GIVEN TASK 1 >>
In the forum thread about the save-the-world game, what message does Chrome show shango46 on a Galaxy Tab 2?
GIVEN TASK 2 >>
Write the next part of the forum thread about the save-the-world game, picking up after its final line.

# Only YOU can SAVE THE WORLD!



## BenRK (Feb 4, 2015)

The world is in trouble, and only YOU can SAVE THE WORLD!

http://gmlhelp.com/benrk/TheWorld/


----------



## Costello (Feb 4, 2015)

what's that supposed to be ? 
don't just leave a link here with no explanation whatsoever


----------



## BenRK (Feb 4, 2015)

It's a game I worked on today?


----------



## jonthedit (Feb 4, 2015)

LOL!
"Presses X"
What inspired you to make this... thing?


----------



## BenRK (Feb 4, 2015)

jonthedit said:


> LOL!
> "Presses X"
> What inspired you to make this... thing?


 

It IS technically a game. There is a win state and a lose state.


----------



## shango46 (Feb 4, 2015)

Can't run it. I am on my Galaxy Tab 2 and Chrome says "WebGL is Required to run this application".


----------



## BenRK (Feb 4, 2015)

shango46 said:


> Can't run it. I am on my Galaxy Tab 2 and Chrome says "WebGL is Required to run this application".


 

Odd. I wouldn't recommend running it on a tablet anyway.


----------



## Sicklyboy (Feb 4, 2015)

1366x768.  2big4me

http://i.imgur.com/U0tXCAN.png


----------



## RevPokemon (Feb 4, 2015)

What is the point of the game?


----------



## BenRK (Feb 4, 2015)

RevPokemon said:


> What is the point of the game?


The point is to SAVE THE WORLD!



Sicklyboy said:


> 1366x768. 2big4me
> 
> http://i.imgur.com/U0tXCAN.png


 

I've updated it to scale for lower resolutions. Should work for you now.

I've also made a few modifications. Balanced out the game a little. Yes, seriously.


----------



## RevPokemon (Feb 4, 2015)

Well it's interesting


----------



## Joe88 (Feb 4, 2015)

its lagging pretty bad even on higher end computers


----------



## RevPokemon (Feb 4, 2015)

Joe88 said:


> its lagging pretty bad even on higher end computers


Maybe it is the new gamers benchmark for ultra PCs of the future   



Or just bugs he hasn't removed yet


----------



## BenRK (Feb 4, 2015)

(Entries pointing to words and elements)
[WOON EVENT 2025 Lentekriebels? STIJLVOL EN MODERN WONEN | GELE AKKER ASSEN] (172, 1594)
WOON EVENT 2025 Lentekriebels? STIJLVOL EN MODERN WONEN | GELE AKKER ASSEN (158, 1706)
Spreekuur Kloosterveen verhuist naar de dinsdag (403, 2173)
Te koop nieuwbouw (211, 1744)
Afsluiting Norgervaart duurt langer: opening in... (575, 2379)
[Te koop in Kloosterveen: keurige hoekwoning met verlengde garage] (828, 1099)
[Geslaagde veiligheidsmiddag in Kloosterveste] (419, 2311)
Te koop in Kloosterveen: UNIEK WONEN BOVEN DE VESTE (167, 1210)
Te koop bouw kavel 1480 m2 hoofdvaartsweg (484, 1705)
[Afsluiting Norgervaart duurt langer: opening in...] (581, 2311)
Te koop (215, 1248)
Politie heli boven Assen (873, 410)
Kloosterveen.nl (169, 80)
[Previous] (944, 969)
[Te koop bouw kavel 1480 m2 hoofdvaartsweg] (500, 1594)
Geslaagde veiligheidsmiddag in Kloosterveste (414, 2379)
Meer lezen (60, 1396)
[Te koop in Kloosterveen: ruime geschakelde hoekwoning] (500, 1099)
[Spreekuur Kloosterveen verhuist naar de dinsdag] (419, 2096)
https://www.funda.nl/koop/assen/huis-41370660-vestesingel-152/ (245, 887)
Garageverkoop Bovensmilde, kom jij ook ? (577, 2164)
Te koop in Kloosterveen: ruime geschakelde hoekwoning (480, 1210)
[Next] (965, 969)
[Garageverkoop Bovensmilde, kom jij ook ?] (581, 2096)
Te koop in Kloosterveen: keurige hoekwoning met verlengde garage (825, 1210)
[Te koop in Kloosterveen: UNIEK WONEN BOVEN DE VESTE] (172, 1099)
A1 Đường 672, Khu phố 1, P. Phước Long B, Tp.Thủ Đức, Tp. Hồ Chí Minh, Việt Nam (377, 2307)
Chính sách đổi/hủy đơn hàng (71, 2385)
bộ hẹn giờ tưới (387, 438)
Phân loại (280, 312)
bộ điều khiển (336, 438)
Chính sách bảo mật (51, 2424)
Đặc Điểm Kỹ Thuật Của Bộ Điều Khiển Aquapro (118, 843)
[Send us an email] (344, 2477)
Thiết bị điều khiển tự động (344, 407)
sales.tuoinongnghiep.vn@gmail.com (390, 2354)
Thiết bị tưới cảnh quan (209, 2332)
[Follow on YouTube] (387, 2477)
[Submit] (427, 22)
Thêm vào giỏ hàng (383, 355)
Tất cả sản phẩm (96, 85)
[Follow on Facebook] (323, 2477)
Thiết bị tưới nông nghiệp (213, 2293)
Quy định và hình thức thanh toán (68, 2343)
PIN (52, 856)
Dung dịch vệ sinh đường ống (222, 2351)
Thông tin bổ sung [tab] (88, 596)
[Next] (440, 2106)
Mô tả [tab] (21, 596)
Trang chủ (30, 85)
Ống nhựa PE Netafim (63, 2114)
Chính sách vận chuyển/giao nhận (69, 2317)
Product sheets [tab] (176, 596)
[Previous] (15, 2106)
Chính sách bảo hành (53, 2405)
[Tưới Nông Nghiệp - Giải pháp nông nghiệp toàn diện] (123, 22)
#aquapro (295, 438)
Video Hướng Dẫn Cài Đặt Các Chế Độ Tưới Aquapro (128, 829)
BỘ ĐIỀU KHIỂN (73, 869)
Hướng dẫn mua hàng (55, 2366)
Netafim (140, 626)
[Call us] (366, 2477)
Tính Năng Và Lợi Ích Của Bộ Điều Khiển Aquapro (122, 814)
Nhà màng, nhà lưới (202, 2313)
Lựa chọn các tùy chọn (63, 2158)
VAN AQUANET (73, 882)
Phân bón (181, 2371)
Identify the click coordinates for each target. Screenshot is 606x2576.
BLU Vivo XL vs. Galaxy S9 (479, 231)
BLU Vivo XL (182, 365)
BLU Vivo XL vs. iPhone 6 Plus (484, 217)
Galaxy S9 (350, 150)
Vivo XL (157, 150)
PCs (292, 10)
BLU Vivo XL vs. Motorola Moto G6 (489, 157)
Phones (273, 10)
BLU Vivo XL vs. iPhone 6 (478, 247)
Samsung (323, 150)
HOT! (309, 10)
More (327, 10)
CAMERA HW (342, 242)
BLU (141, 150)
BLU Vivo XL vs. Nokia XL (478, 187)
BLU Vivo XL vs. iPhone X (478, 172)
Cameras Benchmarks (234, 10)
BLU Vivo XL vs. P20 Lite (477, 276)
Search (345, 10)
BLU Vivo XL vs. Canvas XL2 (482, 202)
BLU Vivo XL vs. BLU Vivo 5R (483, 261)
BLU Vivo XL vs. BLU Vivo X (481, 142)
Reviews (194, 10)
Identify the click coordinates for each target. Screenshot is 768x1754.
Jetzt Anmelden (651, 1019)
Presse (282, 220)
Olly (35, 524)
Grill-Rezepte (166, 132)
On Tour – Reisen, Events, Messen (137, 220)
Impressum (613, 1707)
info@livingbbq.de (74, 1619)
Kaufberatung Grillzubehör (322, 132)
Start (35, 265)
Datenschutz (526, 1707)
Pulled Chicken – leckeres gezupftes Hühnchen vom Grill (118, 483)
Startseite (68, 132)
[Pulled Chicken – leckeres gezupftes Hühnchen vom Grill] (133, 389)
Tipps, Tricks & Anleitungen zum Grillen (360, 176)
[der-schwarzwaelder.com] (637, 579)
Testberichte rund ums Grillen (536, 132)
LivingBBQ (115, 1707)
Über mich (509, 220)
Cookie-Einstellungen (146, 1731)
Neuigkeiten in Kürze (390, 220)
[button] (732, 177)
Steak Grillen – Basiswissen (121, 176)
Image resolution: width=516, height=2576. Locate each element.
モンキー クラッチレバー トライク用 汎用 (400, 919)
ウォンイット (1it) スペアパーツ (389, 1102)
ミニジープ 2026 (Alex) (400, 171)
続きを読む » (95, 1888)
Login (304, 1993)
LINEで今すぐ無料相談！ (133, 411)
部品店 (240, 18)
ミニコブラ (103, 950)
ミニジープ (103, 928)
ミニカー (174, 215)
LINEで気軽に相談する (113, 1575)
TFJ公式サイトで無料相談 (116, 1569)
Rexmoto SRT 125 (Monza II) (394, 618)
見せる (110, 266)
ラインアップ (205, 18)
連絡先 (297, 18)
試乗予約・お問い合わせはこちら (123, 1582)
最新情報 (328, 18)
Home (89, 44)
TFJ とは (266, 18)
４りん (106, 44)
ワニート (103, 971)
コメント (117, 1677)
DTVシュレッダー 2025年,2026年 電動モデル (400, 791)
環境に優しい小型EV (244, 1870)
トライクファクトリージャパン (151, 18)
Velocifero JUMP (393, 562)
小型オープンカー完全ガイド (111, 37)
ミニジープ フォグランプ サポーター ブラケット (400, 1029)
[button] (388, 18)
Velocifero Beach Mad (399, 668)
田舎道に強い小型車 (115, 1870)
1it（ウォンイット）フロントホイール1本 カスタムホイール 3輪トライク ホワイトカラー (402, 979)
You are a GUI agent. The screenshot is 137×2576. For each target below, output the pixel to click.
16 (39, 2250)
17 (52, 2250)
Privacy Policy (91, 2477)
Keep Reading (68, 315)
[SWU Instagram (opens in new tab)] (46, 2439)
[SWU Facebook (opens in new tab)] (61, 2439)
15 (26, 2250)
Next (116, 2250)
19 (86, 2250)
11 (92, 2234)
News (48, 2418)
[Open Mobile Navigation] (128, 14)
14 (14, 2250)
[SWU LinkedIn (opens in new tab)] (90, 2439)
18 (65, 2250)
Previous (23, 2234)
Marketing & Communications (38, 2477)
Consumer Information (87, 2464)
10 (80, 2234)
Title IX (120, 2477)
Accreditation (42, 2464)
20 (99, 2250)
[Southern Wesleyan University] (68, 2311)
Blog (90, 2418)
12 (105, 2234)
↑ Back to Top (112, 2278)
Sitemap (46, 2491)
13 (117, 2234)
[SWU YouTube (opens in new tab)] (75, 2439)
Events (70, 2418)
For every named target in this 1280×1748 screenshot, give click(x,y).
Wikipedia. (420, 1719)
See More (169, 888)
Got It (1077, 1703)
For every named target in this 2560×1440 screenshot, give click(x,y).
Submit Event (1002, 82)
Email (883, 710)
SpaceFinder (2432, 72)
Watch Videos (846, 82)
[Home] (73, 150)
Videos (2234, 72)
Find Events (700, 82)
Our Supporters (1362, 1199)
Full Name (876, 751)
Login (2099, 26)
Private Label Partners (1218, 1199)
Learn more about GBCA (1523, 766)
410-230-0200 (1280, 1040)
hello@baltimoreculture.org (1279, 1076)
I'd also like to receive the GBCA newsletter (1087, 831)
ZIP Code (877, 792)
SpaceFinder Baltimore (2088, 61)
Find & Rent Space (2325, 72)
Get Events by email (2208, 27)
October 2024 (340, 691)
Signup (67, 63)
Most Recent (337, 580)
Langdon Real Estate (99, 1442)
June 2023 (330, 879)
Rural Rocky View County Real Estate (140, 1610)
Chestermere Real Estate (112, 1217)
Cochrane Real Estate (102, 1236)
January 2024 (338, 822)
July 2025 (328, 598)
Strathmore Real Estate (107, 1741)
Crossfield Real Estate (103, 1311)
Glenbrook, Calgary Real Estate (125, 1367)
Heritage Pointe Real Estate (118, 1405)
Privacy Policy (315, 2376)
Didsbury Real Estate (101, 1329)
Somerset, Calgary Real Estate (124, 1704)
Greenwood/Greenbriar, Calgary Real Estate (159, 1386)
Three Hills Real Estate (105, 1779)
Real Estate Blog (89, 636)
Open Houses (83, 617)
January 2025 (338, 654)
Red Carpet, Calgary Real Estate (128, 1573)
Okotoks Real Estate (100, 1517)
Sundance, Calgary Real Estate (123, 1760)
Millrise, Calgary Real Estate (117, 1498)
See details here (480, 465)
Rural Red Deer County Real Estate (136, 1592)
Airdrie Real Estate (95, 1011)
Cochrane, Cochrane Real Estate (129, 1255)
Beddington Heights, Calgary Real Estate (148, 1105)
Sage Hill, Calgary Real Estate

FINAL ANSWER 1 >>
"WebGL is Required to run this application"

FINAL ANSWER 2 >>
Joe88 said:


> its lagging pretty bad even on higher end computers


 

Not all that much I can do about that sadly, at least not that I know of. That said, smooth frame rates are not important in this game, although if it's taking longer then a few seconds for the text to fade in, then there is something wrong on your end...


----------



## playallday (Feb 5, 2015)

.


----------



## Costello (Feb 5, 2015)

playallday said:


> That's the style I like though.


 
what if it were an advert? we have to fight those every day so I'd rather regular members didn't make our job more difficult than it already is


----------



## Digital.One.Entity (Feb 6, 2015)

Well u gotta earn your Title on here some way.......Earn yo Stripes


----------



## Vulpes Abnocto (Feb 6, 2015)

*lets the world burn while playing his fiddle*


----------



## BenRK (Feb 6, 2015)

Costello said:


> what if it were an advert? we have to fight those every day so I'd rather regular members didn't make our job more difficult than it already is


 

Well sorry I had some enthusiasm and was "in character" for a silly little thing I made.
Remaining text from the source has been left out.